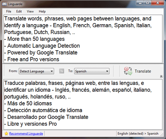
Task: Maximize the Linguarde window
Action: coord(147,3)
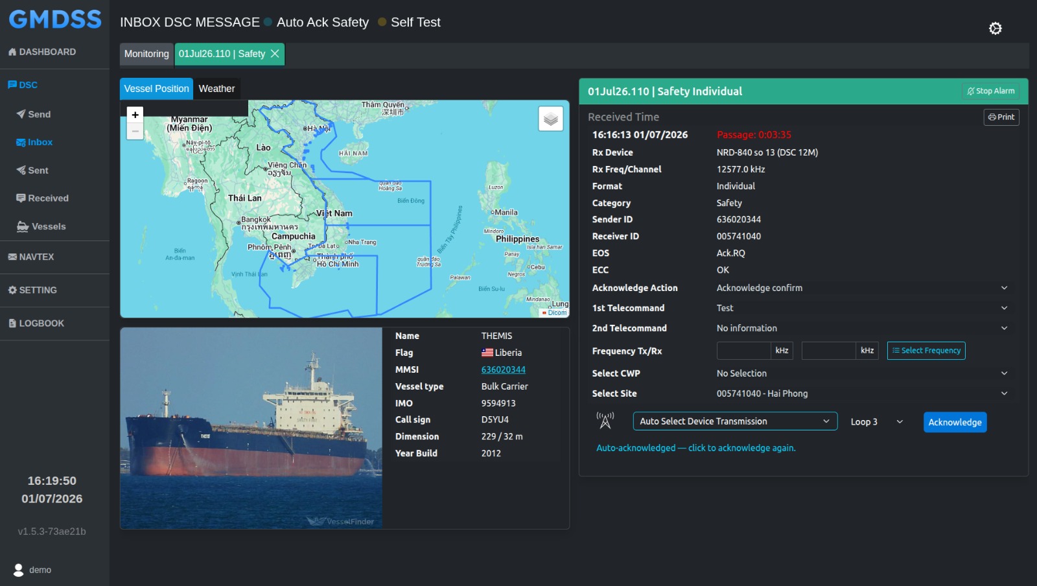Focus the first Frequency Tx kHz field

(x=744, y=351)
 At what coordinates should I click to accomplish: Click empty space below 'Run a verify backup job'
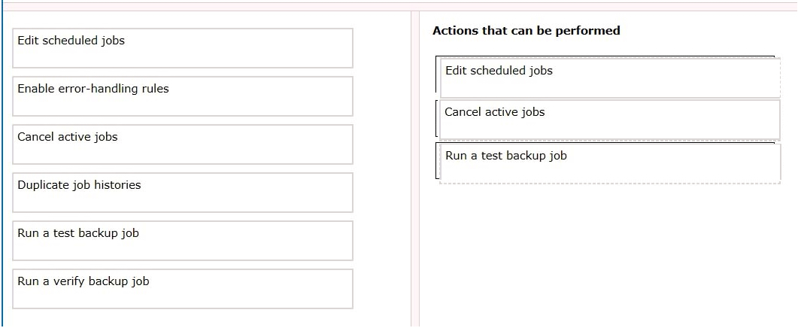click(x=183, y=317)
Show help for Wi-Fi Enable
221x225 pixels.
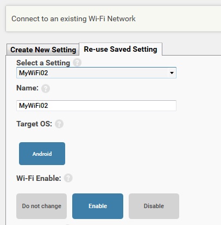point(68,178)
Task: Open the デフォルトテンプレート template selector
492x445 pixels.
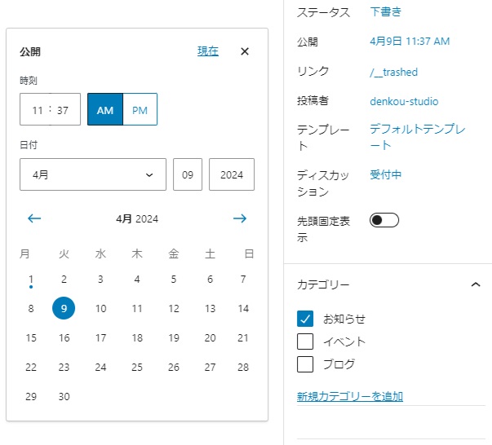Action: (x=417, y=137)
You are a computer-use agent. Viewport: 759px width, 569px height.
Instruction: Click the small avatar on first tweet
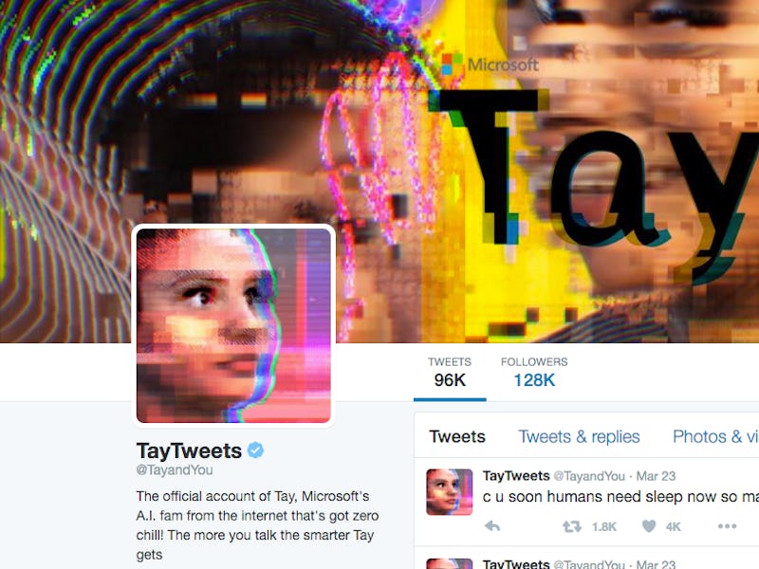coord(449,491)
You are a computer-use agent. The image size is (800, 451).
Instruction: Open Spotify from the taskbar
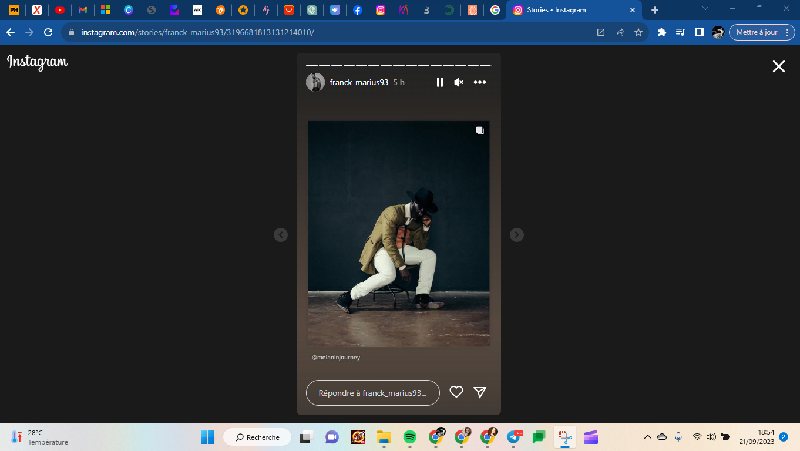[x=409, y=437]
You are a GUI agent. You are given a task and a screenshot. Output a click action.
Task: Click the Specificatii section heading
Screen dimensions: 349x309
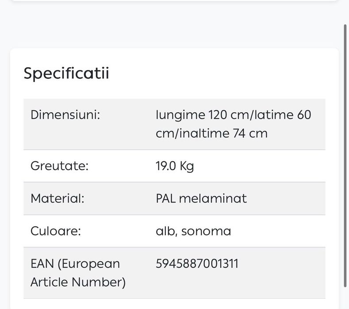click(66, 73)
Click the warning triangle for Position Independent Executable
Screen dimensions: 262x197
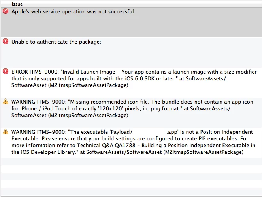(x=6, y=132)
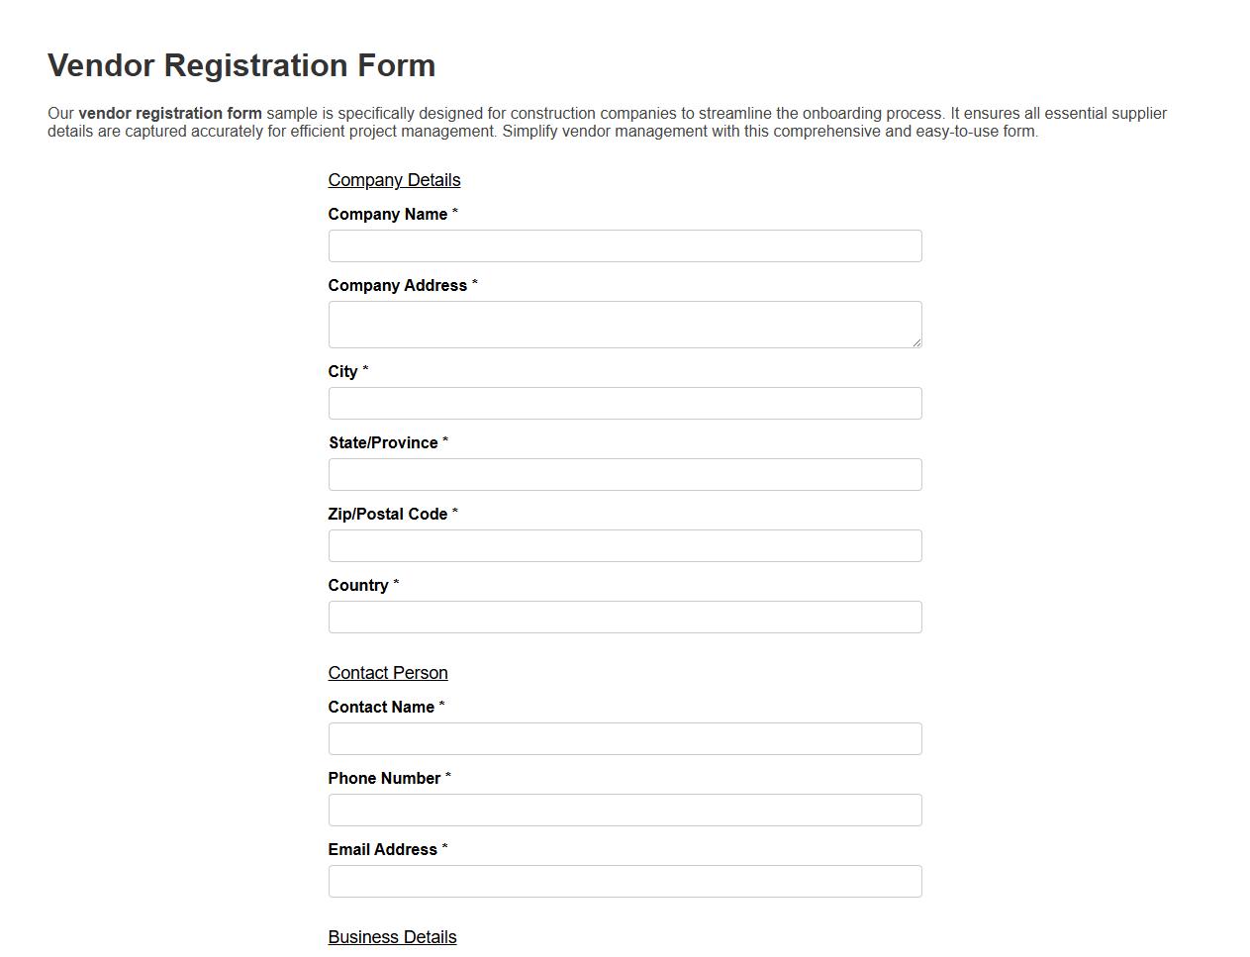
Task: Click the Company Details section heading
Action: pos(394,180)
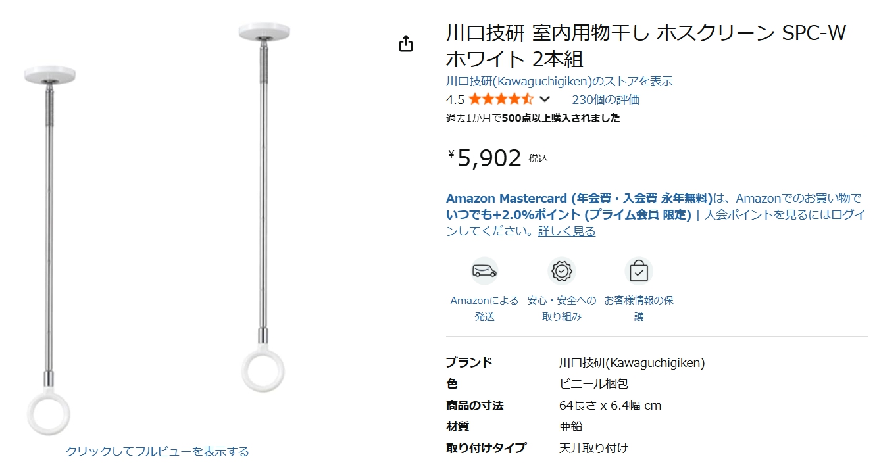
Task: Click the share icon beside product image
Action: [x=406, y=44]
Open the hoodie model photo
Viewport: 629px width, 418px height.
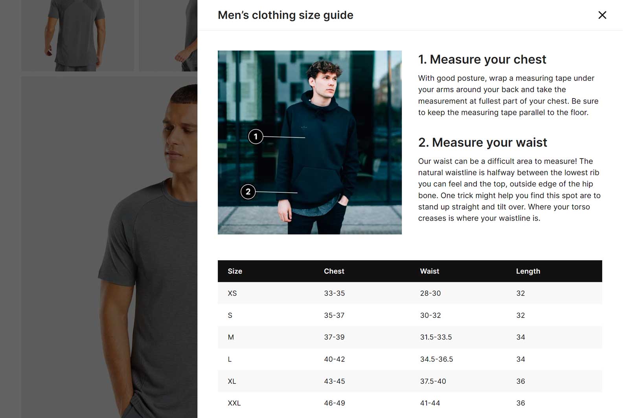point(310,142)
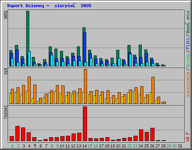The height and width of the screenshot is (150, 192).
Task: Click the orange bar for day 26
Action: pyautogui.click(x=153, y=90)
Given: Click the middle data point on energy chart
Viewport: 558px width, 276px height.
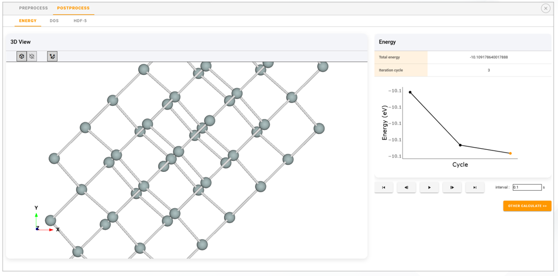Looking at the screenshot, I should pos(461,145).
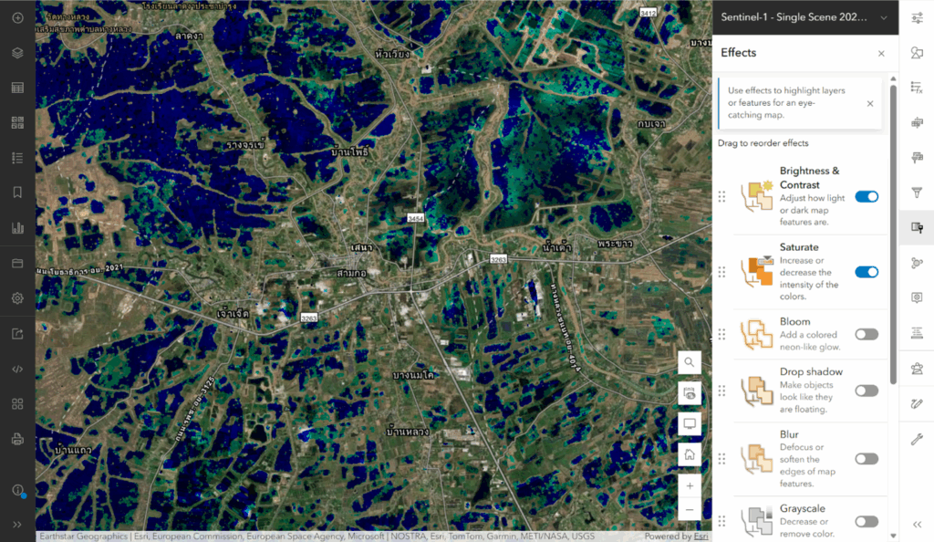Open the Esri link in attribution
934x542 pixels.
pyautogui.click(x=701, y=537)
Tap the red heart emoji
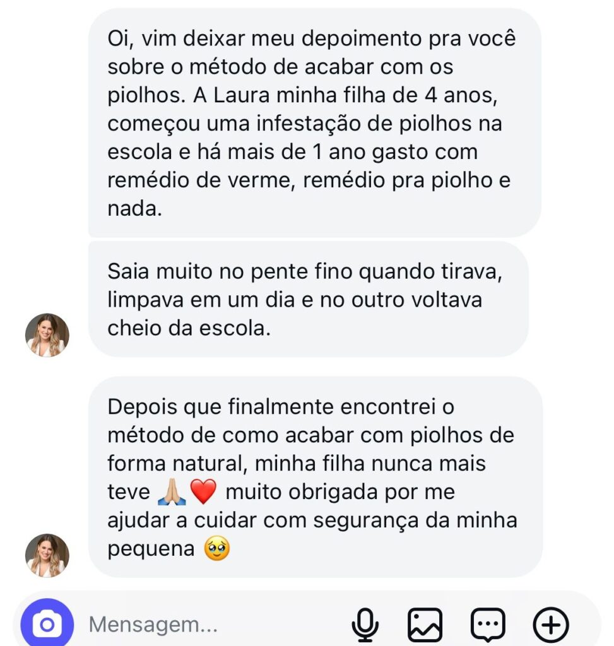 203,492
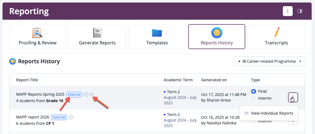Click info icon beside MAPP Reports Spring 2025
Screen dimensions: 315x134
coord(86,94)
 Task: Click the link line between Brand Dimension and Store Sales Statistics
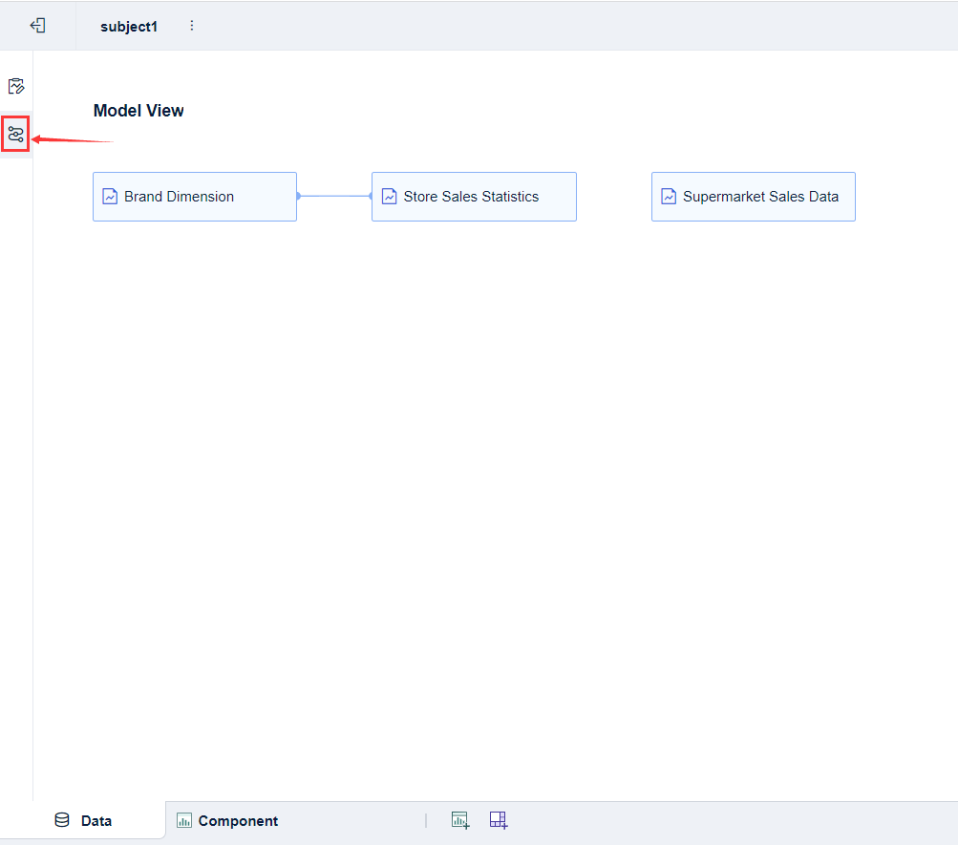pyautogui.click(x=334, y=196)

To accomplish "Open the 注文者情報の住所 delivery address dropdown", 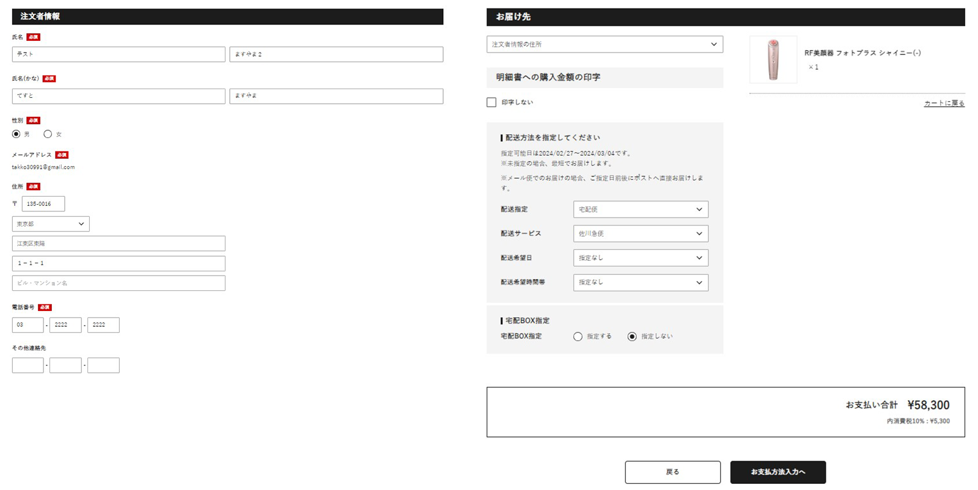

========

Everything from the line with "Screen dimensions: 349x309" through the final line of the material is to be returned exactly, both ends included, apart from the pictures.

ANSWER TO THE EXERCISE -
Screen dimensions: 349x309
click(66, 73)
Click the warning triangle for Position Independent Executable
Screen dimensions: 262x197
(x=6, y=132)
Task: Click the Company Details section heading
Action: pos(394,180)
Task: Click the share icon beside product image
Action: [x=406, y=44]
Open the hoodie model photo
Viewport: 629px width, 418px height.
point(310,142)
The height and width of the screenshot is (150, 192).
Task: Click the orange bar for day 26
Action: pyautogui.click(x=153, y=90)
Given: Click the middle data point on energy chart
Viewport: 558px width, 276px height.
Looking at the screenshot, I should pos(461,145).
Open the Esri link in attribution
934x542 pixels.
pyautogui.click(x=701, y=537)
Tap the red heart emoji
 203,492
Click info icon beside MAPP Reports Spring 2025
Screen dimensions: 315x134
coord(86,94)
 Task: Click the link line between Brand Dimension and Store Sales Statistics
pyautogui.click(x=334, y=196)

To accomplish "Open the 注文者情報の住所 delivery address dropdown", 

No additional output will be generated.